Records for locating text and elements
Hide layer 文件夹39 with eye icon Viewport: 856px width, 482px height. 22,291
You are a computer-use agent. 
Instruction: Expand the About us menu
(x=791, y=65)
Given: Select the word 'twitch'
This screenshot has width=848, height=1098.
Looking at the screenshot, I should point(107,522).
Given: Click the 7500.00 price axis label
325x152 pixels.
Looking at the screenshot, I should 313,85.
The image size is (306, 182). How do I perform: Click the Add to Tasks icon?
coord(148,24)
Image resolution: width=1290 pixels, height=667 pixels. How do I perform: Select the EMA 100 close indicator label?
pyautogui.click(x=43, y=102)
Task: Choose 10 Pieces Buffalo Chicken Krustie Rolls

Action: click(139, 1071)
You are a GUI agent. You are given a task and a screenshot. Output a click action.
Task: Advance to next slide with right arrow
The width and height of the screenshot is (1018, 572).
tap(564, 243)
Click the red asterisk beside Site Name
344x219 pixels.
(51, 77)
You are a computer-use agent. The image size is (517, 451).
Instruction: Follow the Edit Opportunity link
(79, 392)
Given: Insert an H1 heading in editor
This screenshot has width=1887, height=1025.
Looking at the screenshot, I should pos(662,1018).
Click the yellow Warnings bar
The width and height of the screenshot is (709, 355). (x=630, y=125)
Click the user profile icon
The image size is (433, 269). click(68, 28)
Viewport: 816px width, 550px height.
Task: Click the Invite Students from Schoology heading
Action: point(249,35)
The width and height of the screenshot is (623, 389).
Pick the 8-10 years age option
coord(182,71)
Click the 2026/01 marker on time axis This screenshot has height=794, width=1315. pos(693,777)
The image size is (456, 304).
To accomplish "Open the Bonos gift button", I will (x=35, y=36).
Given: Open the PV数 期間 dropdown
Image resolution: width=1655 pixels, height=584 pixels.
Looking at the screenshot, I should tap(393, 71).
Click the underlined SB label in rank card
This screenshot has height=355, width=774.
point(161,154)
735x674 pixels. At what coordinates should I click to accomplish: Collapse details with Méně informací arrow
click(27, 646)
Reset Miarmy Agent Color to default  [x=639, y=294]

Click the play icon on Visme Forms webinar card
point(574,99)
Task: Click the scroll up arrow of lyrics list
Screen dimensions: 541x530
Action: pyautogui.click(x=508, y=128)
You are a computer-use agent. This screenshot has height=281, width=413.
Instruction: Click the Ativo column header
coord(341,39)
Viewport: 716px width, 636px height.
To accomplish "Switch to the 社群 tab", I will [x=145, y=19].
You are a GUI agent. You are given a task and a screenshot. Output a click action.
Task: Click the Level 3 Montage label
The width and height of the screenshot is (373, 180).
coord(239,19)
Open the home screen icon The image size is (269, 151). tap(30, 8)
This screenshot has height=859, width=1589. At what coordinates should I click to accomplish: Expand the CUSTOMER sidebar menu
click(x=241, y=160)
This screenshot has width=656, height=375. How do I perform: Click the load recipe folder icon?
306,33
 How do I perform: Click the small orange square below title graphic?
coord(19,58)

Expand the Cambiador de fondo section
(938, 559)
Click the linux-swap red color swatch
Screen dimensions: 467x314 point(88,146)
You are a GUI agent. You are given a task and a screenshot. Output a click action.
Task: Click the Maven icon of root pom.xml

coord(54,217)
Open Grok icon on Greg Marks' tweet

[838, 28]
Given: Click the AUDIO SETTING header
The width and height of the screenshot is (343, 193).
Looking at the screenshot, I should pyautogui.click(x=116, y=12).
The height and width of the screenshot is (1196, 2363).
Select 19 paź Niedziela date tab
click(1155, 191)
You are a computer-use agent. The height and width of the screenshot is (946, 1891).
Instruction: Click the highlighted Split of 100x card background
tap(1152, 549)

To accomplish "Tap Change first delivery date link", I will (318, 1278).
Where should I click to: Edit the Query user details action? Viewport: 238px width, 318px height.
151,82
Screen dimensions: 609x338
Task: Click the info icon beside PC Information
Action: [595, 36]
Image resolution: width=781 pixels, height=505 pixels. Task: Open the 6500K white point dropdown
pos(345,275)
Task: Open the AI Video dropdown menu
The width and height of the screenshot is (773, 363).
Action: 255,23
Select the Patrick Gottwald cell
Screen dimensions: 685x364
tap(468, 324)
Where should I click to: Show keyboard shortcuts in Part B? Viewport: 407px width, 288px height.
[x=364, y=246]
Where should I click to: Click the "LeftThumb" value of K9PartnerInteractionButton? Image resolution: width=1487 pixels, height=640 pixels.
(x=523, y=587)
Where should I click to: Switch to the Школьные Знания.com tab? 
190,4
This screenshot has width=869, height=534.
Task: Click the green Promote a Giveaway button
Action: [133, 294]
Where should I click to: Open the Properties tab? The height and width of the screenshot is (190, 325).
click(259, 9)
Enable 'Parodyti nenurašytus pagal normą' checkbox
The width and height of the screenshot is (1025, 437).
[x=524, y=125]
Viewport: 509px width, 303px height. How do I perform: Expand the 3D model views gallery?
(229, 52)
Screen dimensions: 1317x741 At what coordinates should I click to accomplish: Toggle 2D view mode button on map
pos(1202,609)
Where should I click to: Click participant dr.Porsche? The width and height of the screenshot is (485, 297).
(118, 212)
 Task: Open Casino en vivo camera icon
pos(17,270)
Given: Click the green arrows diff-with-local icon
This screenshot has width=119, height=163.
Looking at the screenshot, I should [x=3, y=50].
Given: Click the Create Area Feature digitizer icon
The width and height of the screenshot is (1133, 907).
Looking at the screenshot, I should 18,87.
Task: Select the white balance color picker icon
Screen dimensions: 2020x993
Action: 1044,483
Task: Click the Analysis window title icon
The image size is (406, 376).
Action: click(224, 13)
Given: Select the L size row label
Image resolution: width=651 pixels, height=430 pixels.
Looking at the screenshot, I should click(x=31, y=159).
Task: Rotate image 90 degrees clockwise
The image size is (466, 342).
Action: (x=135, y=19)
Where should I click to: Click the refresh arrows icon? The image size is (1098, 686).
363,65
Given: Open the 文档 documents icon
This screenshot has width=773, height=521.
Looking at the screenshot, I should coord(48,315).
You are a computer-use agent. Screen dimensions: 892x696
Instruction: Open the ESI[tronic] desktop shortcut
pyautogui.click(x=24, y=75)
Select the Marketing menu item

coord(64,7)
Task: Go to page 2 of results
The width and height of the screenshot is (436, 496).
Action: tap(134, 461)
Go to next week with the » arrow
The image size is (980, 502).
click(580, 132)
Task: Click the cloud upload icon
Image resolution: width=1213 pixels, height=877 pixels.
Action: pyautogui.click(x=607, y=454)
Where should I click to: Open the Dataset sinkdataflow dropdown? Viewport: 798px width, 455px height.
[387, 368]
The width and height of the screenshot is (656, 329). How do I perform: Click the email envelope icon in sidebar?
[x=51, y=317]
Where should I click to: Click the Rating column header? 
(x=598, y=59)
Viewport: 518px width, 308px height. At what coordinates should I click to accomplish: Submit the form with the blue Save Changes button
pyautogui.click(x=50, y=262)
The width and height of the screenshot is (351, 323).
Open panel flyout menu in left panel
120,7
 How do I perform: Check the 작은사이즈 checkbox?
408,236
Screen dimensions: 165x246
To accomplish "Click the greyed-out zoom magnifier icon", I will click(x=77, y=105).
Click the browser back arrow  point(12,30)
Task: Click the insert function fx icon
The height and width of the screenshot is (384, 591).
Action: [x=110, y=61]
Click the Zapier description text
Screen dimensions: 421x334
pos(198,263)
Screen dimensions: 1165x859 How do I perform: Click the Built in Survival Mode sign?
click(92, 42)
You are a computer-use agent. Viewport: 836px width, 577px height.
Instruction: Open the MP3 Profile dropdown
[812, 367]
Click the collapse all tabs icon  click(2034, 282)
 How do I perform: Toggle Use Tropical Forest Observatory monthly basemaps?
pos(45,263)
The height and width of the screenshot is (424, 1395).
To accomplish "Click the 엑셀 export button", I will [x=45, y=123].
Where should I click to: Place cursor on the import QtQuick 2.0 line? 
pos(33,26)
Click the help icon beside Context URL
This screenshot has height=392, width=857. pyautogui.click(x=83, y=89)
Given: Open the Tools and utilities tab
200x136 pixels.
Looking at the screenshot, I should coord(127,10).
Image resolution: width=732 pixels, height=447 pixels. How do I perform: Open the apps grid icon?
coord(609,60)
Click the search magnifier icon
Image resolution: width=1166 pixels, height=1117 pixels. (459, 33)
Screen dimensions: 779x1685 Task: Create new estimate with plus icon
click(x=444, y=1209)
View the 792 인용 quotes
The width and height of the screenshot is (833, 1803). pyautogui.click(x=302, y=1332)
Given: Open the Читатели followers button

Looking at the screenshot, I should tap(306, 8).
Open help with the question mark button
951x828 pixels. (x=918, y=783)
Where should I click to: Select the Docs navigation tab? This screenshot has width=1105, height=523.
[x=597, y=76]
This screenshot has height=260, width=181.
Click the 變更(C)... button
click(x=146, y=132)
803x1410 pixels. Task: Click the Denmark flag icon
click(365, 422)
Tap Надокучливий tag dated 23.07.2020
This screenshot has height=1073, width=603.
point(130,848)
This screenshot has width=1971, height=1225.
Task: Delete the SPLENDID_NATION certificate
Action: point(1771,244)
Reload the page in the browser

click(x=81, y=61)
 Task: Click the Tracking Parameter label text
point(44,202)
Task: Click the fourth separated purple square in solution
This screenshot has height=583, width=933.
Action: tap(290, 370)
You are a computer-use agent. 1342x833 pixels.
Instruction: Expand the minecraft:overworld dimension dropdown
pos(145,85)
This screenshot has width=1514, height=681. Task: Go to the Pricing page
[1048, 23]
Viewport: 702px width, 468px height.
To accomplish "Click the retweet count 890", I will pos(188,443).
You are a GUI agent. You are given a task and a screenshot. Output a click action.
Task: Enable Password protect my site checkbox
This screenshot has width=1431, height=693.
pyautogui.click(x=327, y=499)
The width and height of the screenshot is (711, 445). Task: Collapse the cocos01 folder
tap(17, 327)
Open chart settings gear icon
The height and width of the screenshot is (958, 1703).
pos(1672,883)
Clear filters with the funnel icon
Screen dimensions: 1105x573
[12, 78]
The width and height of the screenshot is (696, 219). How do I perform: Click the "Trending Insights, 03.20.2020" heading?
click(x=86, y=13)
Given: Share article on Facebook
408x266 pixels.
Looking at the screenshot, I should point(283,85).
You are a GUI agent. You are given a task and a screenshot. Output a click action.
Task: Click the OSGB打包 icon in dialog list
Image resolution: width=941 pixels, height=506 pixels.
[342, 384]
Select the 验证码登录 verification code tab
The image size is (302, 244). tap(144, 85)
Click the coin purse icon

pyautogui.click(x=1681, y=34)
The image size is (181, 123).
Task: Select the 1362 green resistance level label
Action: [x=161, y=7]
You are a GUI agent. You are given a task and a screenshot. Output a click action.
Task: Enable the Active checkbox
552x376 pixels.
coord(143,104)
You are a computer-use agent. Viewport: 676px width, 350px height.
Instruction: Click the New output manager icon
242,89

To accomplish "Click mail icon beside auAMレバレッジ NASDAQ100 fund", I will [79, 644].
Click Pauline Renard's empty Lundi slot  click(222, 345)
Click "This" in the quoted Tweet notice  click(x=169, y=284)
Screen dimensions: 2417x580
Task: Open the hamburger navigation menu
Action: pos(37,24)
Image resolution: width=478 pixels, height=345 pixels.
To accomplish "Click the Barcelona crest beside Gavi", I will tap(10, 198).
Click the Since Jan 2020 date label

» **The problem**
Revise the records starting at the line containing "Viewport: 702px width, 468px height." and ending at the line containing "pyautogui.click(x=327, y=499)", changing "checkbox" to "check box" and leaving everything else unchanged.

» **Answer in full**
Viewport: 702px width, 468px height.
To accomplish "Click the retweet count 890", I will pos(188,443).
You are a GUI agent. You are given a task and a screenshot. Output a click action.
Task: Enable Password protect my site check box
This screenshot has width=1431, height=693.
pyautogui.click(x=327, y=499)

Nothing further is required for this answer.